# [INSTRUCTIONS TO FOLLOW]
The reply to the records below should contain exactly the lines from the line with "You are a computer-use" through the line with "Instruction: Open groupchat", and nothing besides.
** RECORDS TO PROCESS follows **
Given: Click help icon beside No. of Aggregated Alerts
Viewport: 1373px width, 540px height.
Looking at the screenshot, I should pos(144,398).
** End of RECORDS TO PROCESS **
** RECORDS TO PROCESS follows **
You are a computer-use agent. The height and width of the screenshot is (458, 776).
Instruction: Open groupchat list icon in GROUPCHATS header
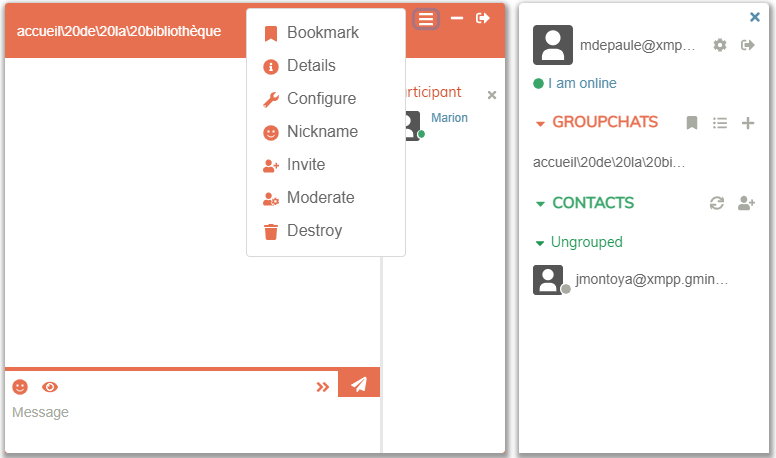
** End of RECORDS TO PROCESS **
# [RESPONSE]
You are a computer-use agent. The height and width of the screenshot is (458, 776).
Instruction: Open groupchat list icon in GROUPCHATS header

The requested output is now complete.